● BRIEF
Your answer should be the lines from the one with "How do I perform: Select" to the end of the data below, both included, exact and free of pictures.

● RECORDS FOR PROCESSING
-.-.-
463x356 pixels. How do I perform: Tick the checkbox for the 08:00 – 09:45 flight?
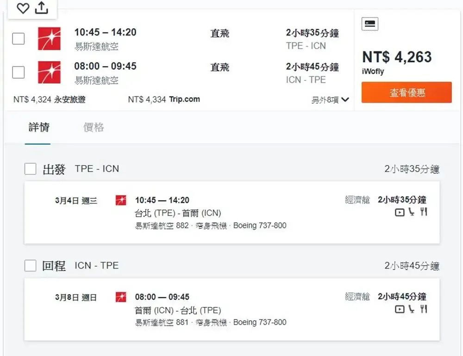[x=19, y=73]
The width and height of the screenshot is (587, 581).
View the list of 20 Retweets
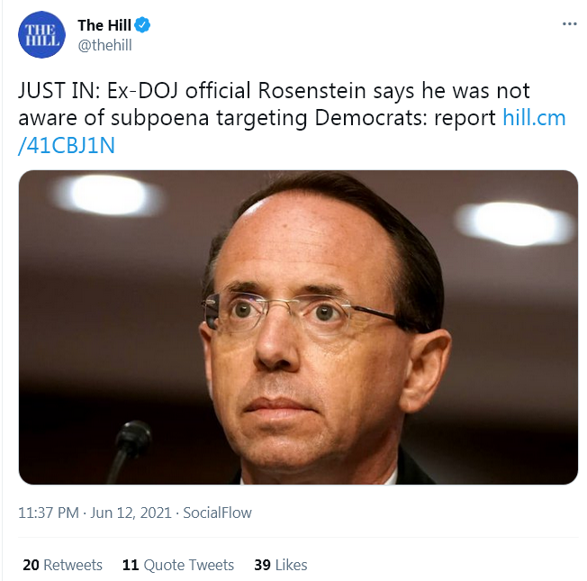coord(62,565)

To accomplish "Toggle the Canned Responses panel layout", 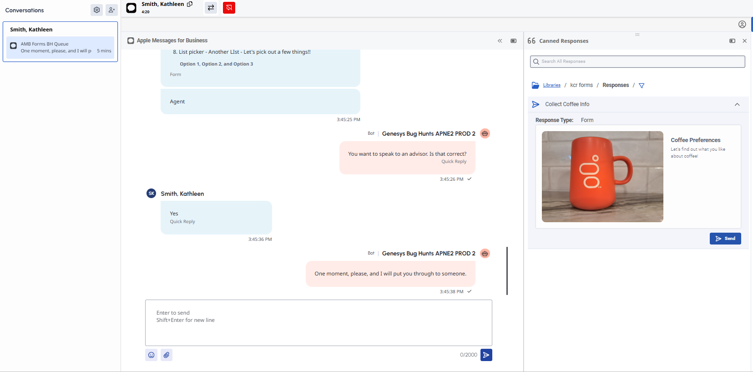I will [x=732, y=41].
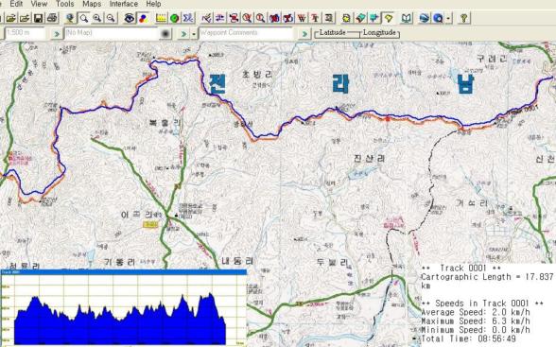Screen dimensions: 556x347
Task: Click the blue elevation profile graph
Action: click(x=120, y=320)
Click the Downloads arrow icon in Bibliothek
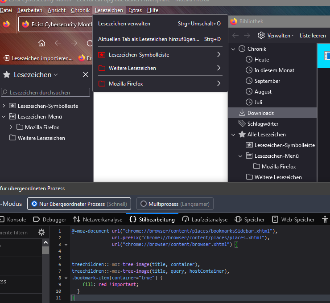The width and height of the screenshot is (330, 303). click(242, 113)
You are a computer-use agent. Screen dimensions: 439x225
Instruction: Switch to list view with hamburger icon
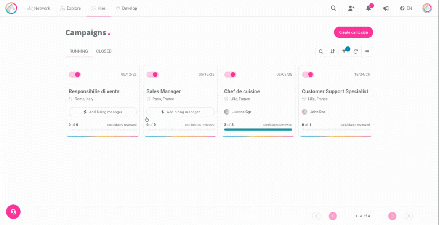(x=367, y=51)
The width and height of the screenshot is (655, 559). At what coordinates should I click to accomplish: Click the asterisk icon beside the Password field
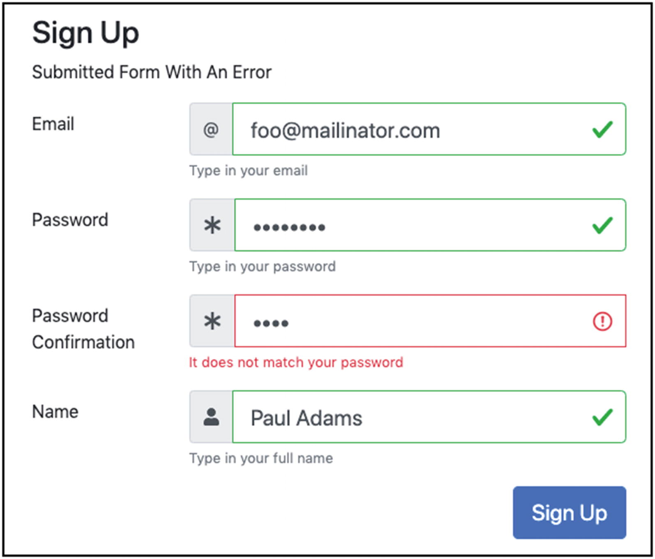[x=212, y=225]
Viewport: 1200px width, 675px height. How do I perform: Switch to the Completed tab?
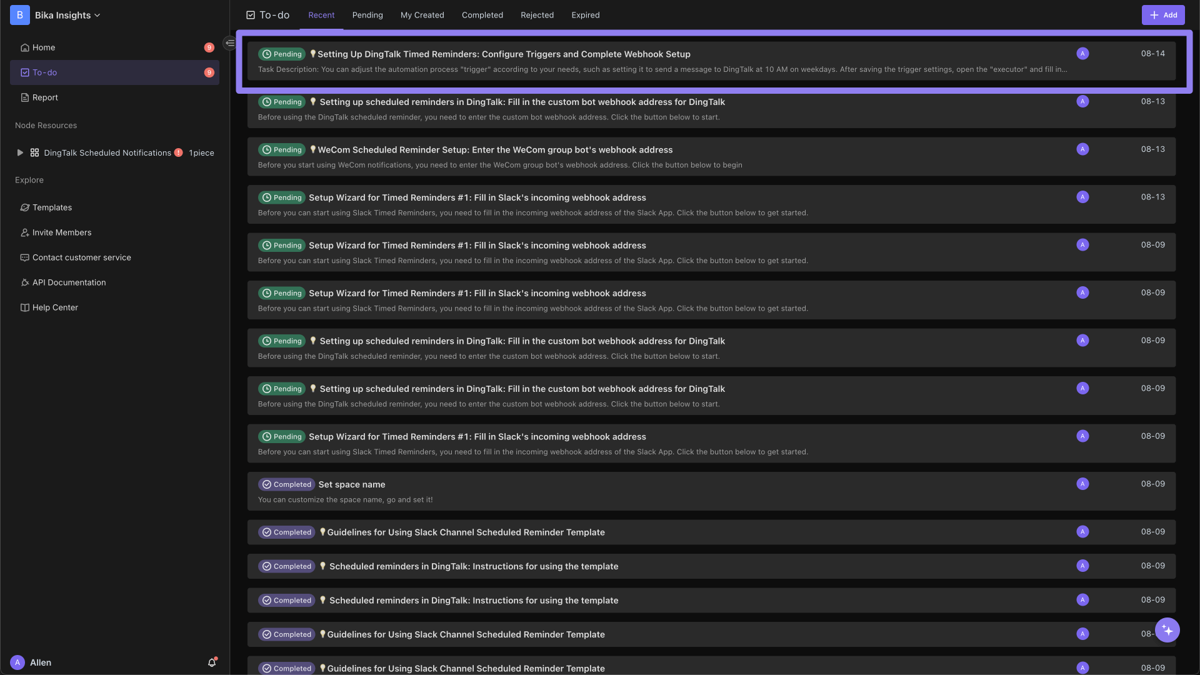pyautogui.click(x=482, y=15)
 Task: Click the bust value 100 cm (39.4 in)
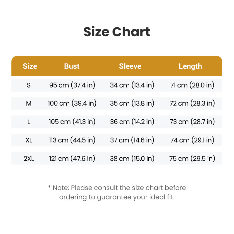(x=72, y=103)
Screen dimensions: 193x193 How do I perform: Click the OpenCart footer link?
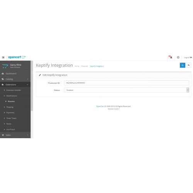pyautogui.click(x=100, y=106)
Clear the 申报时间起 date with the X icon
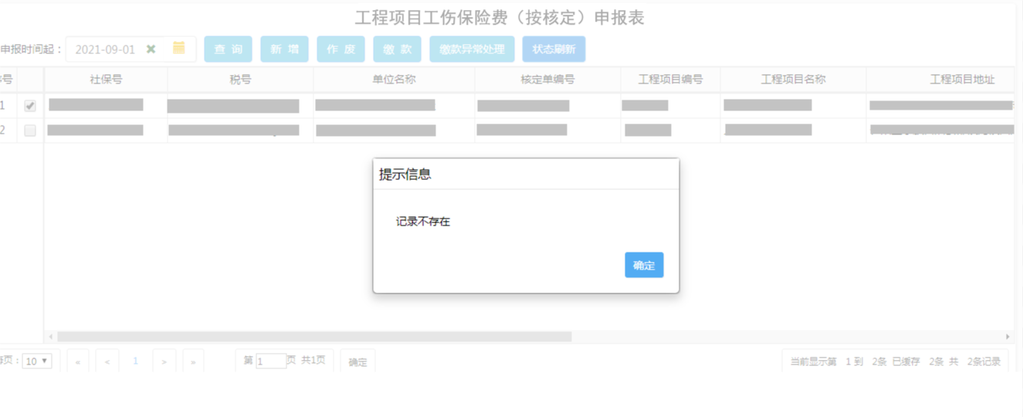Screen dimensions: 1023x417 (151, 49)
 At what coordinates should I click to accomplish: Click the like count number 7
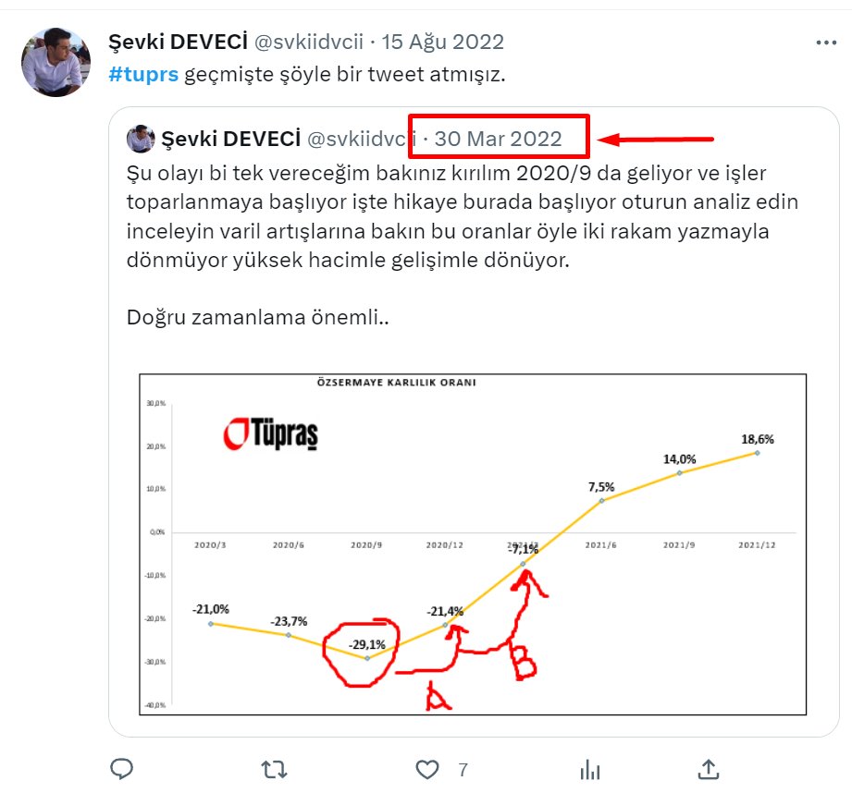(463, 770)
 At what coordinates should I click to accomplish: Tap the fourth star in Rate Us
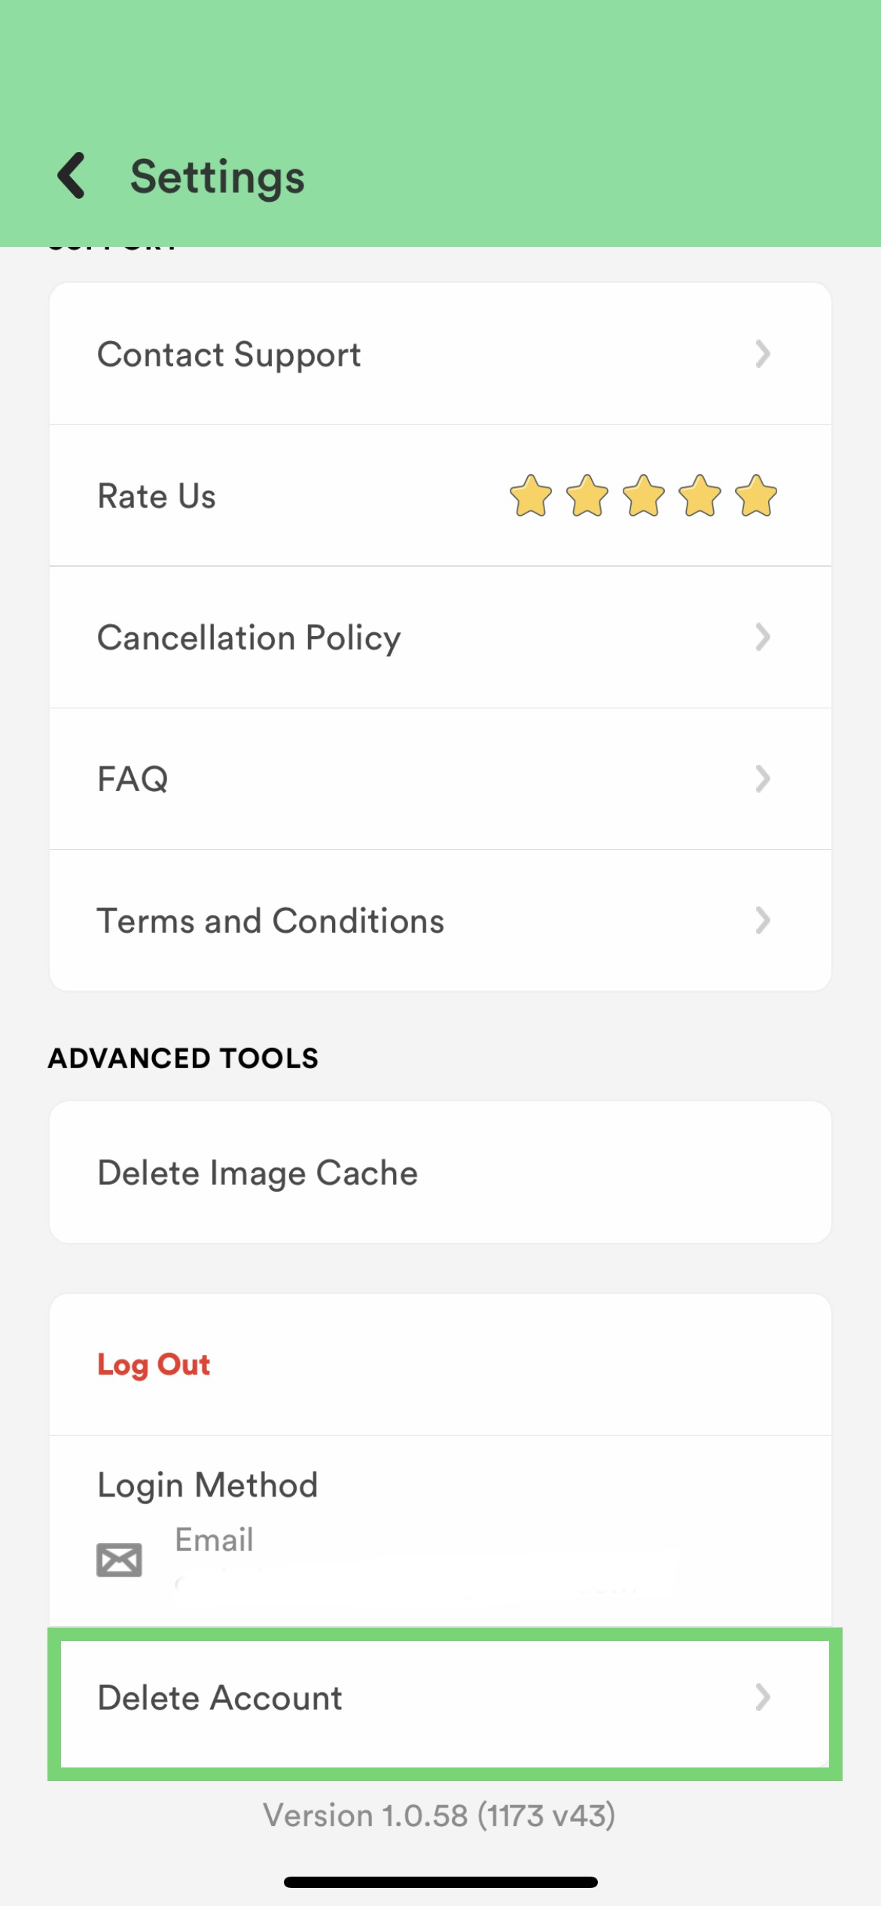[700, 496]
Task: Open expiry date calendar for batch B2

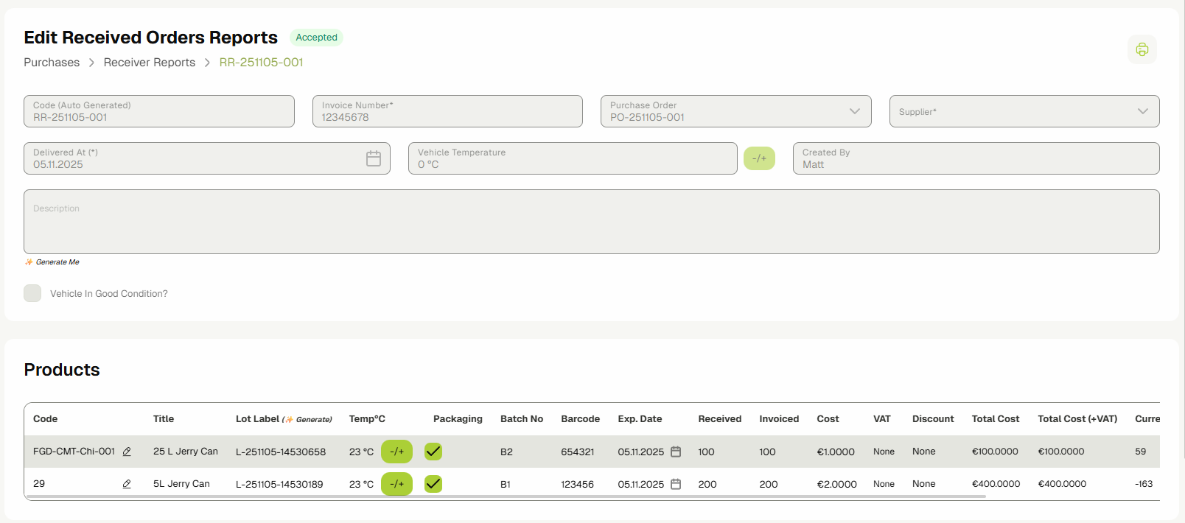Action: click(x=676, y=452)
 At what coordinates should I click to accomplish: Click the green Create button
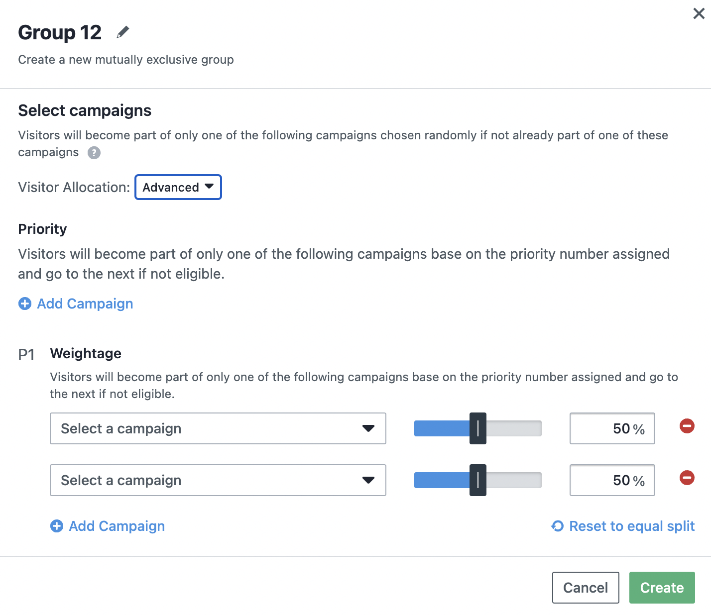point(662,588)
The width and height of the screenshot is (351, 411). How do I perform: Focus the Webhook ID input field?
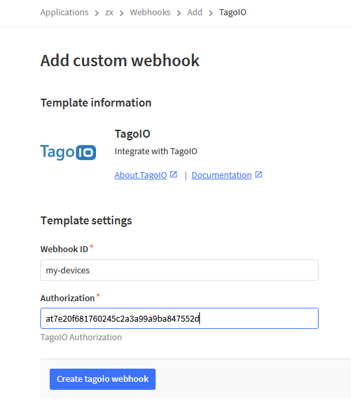click(x=179, y=270)
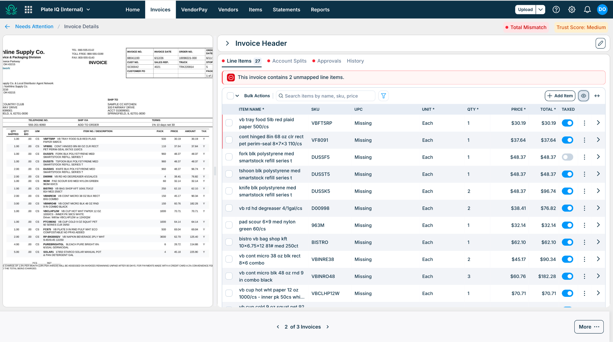
Task: Open the Upload dropdown arrow
Action: pyautogui.click(x=541, y=10)
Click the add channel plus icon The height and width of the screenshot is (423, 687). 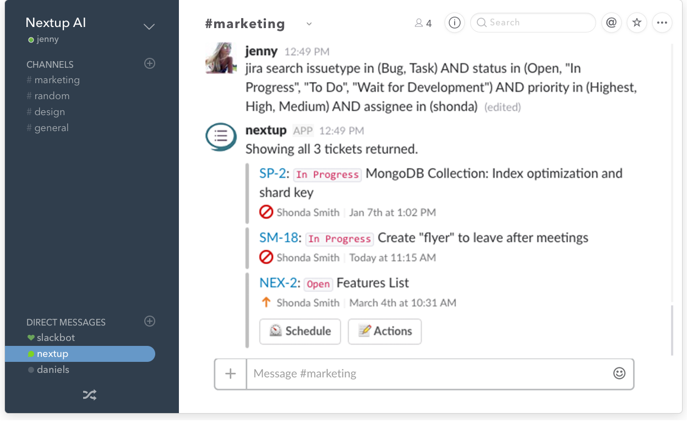coord(149,63)
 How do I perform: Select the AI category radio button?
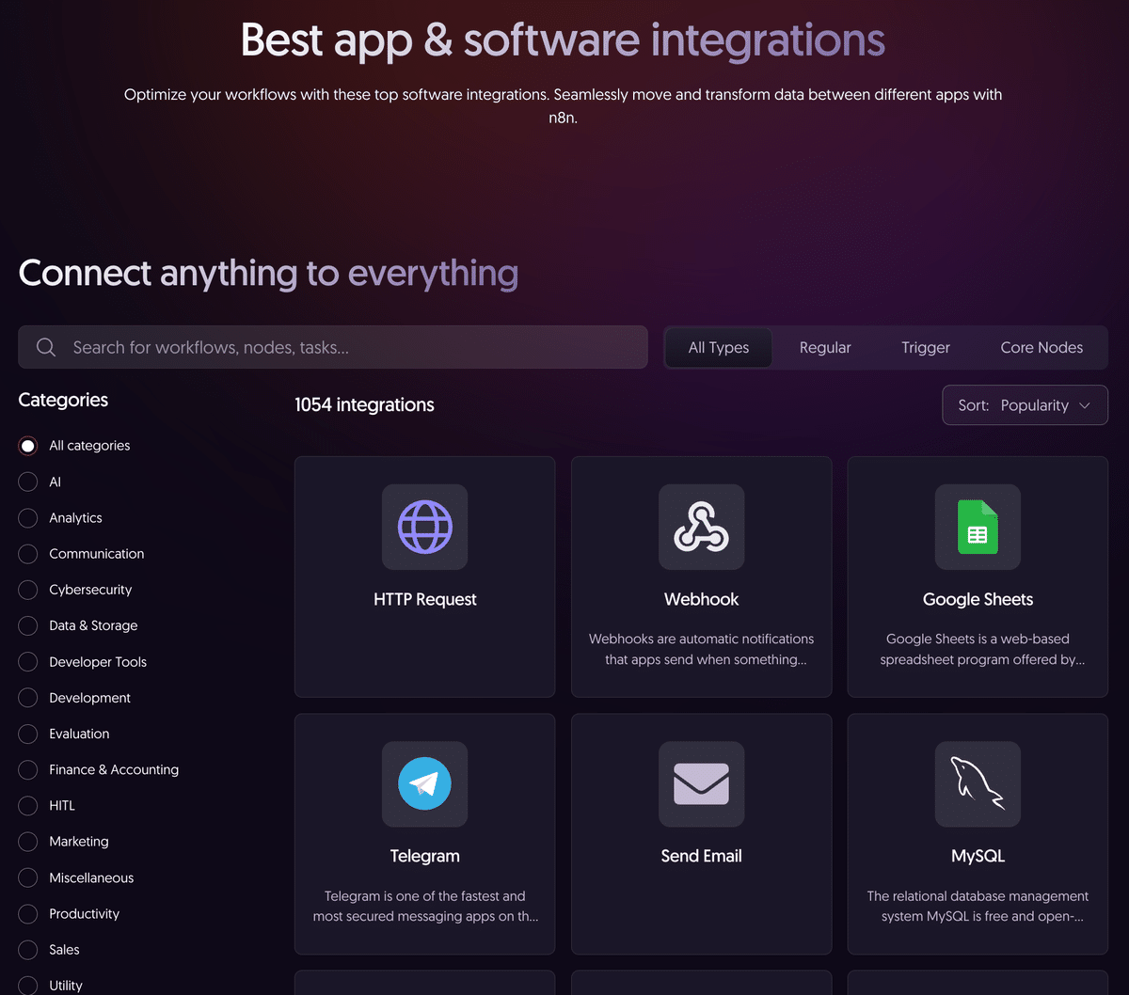(x=27, y=482)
-.-.-
● SOLUTION BELOW
 How do I perform: Select the AI category radio button?
(x=27, y=482)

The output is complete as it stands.